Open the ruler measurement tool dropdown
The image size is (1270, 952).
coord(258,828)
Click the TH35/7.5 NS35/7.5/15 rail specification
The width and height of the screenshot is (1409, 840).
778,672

▬▬▬▬▬▬

WORK TO BE COMPLETED. Render every line of the items above as a Markdown table with two columns, Row and Line, where Row numbers each line in order. Leave out any blank lines.

EXPECTED OUTPUT.
| Row | Line |
|---|---|
| 1 | Open the ruler measurement tool dropdown |
| 2 | The image size is (1270, 952). |
| 3 | coord(258,828) |
| 4 | Click the TH35/7.5 NS35/7.5/15 rail specification |
| 5 | The width and height of the screenshot is (1409, 840). |
| 6 | 778,672 |